### Selection
□ □ □ □ □ □ □

Re: [PATCH 14/18] 2.6.17.9 perfmon2 patch for review: new i386 files

From: Andi Kleen
Date: Wed Aug 23 2006 - 06:56:24 EST


Stephane Eranian <eranian@xxxxxxxxxxxxxxxxx> writes:


> +#ifdef __i386__
> +#define __pfm_wrmsrl(a, b) wrmsr((a), (b), 0)
> +#else
> +#define __pfm_wrmsrl(a, b) wrmsrl((a), (b))
> +#endif

i386 should have wrmsrl so this ifdef shouldn't be needed.

> +void pfm_arch_init_percpu(void)
> +{
> + /*
> + * We initialize APIC with LVTPC vector masked.
> + *
> + * this is motivated by the fact that the PMU may be
> + * in a condition where it has already an interrupt pending.
> + * Given that we cannot touch the PMU registers
> + * at this point, we may not have a way to remove the condition.
> + * As such, we need to keep the interrupt masked until a PMU
> + * description is loaded. At that point, we can enable intr.
> + *
> + * If NMI is using local APIC, then the problem does not exist
> + * because LAPIC has already been properly initialized.
> + */
> + if (nmi_watchdog != NMI_LOCAL_APIC) {

This needs cleaner interaction with the nmi watchdog code. Maybe call
some functions there.

> +int pfm_arch_load_context(struct pfm_context *ctx, struct task_struct *task)
> +{
> + struct pfm_arch_context *ctx_arch;
> +
> + ctx_arch = pfm_ctx_arch(ctx);
> +
> + /*
> + * always authorize user level rdpmc for self-monitoring
> + * only. It is not possible to do this for system-wide because
> + * thread may not be running on the monitored CPU.
> + *
> + * We set a private flag to avoid write cr4.ce on context switch
> + * if not necessary as this is a very expensive operation.
> + */
> + if (task == current) {
> + ctx_arch->flags |= PFM_X86_FL_INSECURE;

My plan was to always allow RDPMC to export perfctr0 as an alternative to RDTSC.
Can you please drop this secure/insecure handling?

> +
> +fastcall void smp_pmu_interrupt(struct pt_regs *regs)
> +{

This misses enter/exit_idle on x86-64.

> + */
> +void pfm_arch_pmu_config_init(void)
> +{
> + /*
> + * if NMI watchdog is using Local APIC, then
> + * counters are already initialized to a decent
> + * state
> + */
> + if (nmi_watchdog == NMI_LOCAL_APIC)
> + return;

Earlier comment applies.

> +void pfm_arch_mask_monitoring(struct pfm_context *ctx)

□ □ □ □ □ □ □

### Material
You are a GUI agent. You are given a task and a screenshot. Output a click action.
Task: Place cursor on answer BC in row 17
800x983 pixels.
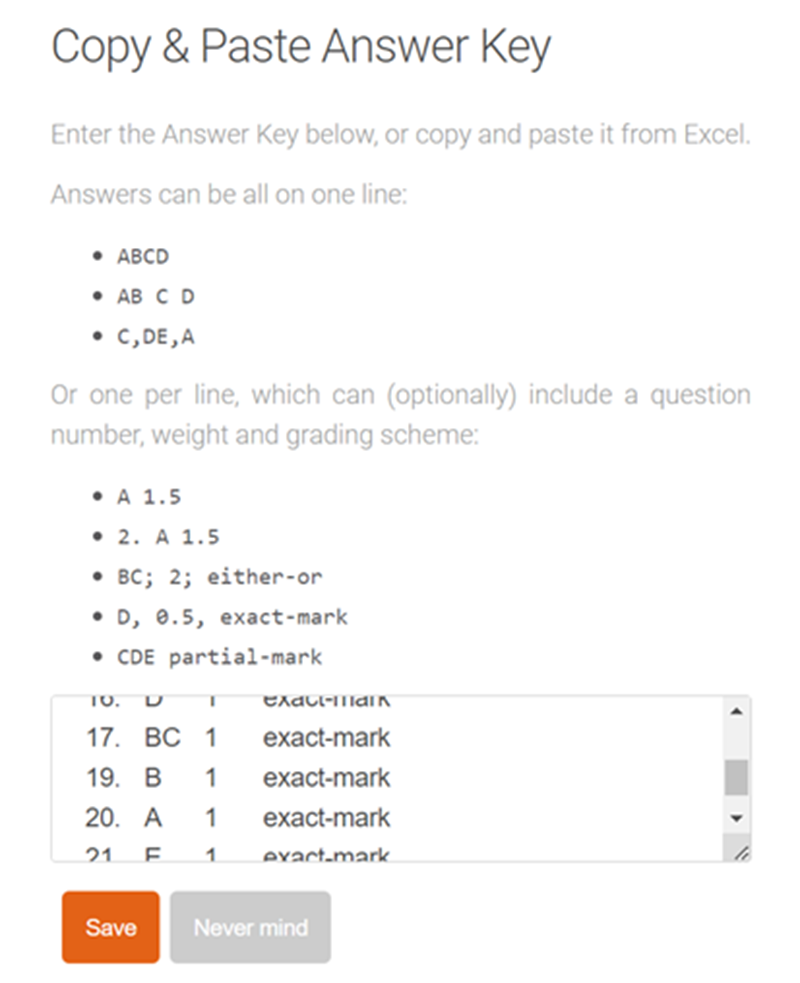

□ □ □ □ □ □ □

### Exercise set
a – In the patch review, what does the reviewer say the smp_pmu_interrupt function is missing?
b – According to the code comment in the patch review, why does pfm_arch_init_percpu initialize the APIC with the LVTPC vector masked?
c – Extend the patch review from its last line onward.

### Set of answers
a – It misses enter/exit_idle on x86-64.

b – The PMU may already have an interrupt pending, and since the PMU registers cannot be touched at that point, there may be no way to clear that condition. The interrupt therefore stays masked until a PMU description is loaded, and only then is it enabled.

c –
> +{
> + /*
> + * on IA-32 masking/unmasking uses start/stop
> + * mechanism
> + */
> + pfm_arch_stop(current, ctx, ctx->active_set);
> +}
> +
> +void pfm_arch_unmask_monitoring(struct pfm_context *ctx)
> +{
> + /*
> + * on IA-32 masking/unmasking uses start/stop
> + * mechanism
> + */
> + __pfm_arch_start(current, ctx, ctx->active_set);
> +}

This looks like a bit much abstraction. Is it really needed to have
that many levels? Please aim for simple code.

> +
> +static int
> +pfm_reserve_lapic_nmi(void)
> +{
> + int ret = 0;
> + unsigned long flags;
> +
> + local_save_flags(flags);
> + local_irq_enable();
> +
> +
> + /*
> + * keep track that we have disabled NMI watchdog
> + */
> + pfm_nmi_watchdog = 1;


No no no. Don't disable the NMI watchdog. Run cooperatively with it.
Surely it can't be that difficult to let the watchdog play
with perfctr0 and you with all the others?

There is a new sysctl in the upcomming .19 tree that will allow
to disable it at runtime. If that's done it's fine if you take
over the PMU completely, but don't do it by default please.
> +
> +static int has_ia32_arch_pmu(void)
> +{
> + unsigned int eax, ebx, ecx, edx;
> +
> + if (cpu_data->x86_vendor != X86_VENDOR_INTEL)
> + return 0;
> +
> + cpuid(0x0, &eax, &ebx, &ecx, &edx);
> + if (eax < 0xa)
> + return 0;

Technically that's wrong on i386 because you don't check first
if the CPU has CPUID (386s don't).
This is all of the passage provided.